EXCERPT PROVIDED —
------------------------

The first came from a PR person pointing out that
cannabis audience targeting is one of the “Five Digital Ad Trends That Will Change Everything In
2020,” according to an article published by the Interactive Advertising Bureau on its blog.
“Cannabis brands will push the limits of what’s possible in ad
targeting – and everybody wins,” IAB Data Center of Excellence Vice President and Managing Director Orchid Richardson writes in the piece, noting, “Cannabis products from edibles and
topicals to beverages will use data-driven targeting to the best of the programmatic ecosystem’s ability and automated buying will play an essential role in the growth of this controversial ad
category. Programmatic will show advertisers how to reach the right audience at the right time while still navigating a thicket of legal peril, brand safety, ad fraud, consumer privacy rights, and
regulation that surrounds this nascent and controversial ad category. For the cannabis market and community to grow, advertisers have to get it right – and the fruits of their labor will help
all advertisers be better.”

------------------------

DATA EXTRACT —
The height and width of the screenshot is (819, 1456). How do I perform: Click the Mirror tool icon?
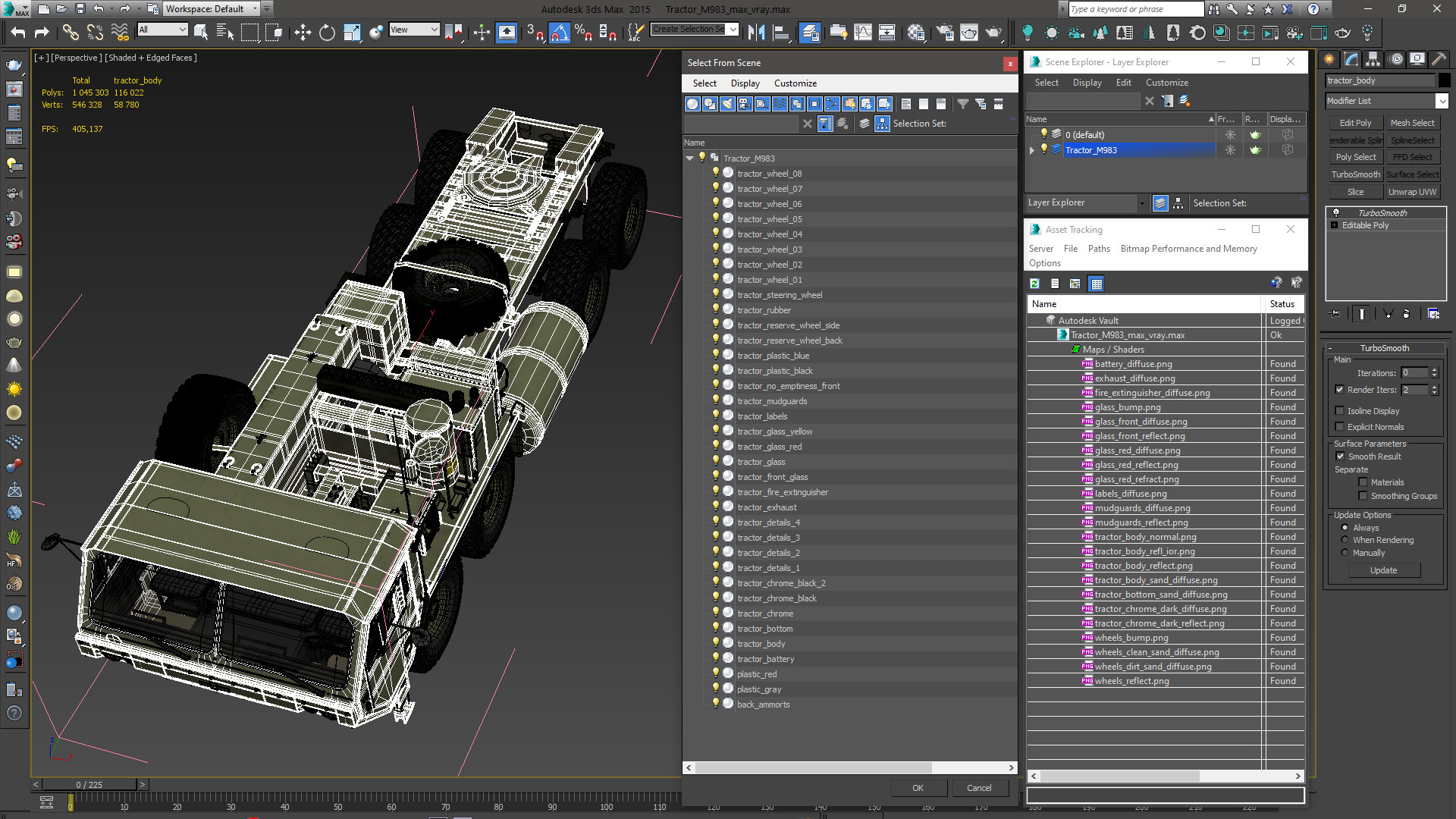(x=756, y=33)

------------------------

Pick up the excerpt above on cannabis ad targeting after its final sentence, and continue it.

ANSWER FOR THIS EXERCISE —
It makes sense that programmatic would emerge as a viable solution for targeting consumers who a) need to in geographic areas where cannabis
products are legal, and b) that they are of legal age to be consumers of the product.
But it was a second pitch I got from digital media-buying technology provider Centro, about a
deal it is announcing this week with CannaVu, a programmatic digital media audience exchange “for curated, compliant ad inventory for cannabis and CBD marketers.”
In
fact, CannaVu touts it is the “largest source for canna-compliant advertising inventory.”
Centro which provides digital media-buying tech to agencies and advertisers,
works with a number of cannabis dispensaries, and this week’s announcement will provide details about how it is integrating with CannuVu, including managed service campaigns, as well as
self-serve campaigns managed via deal IDs.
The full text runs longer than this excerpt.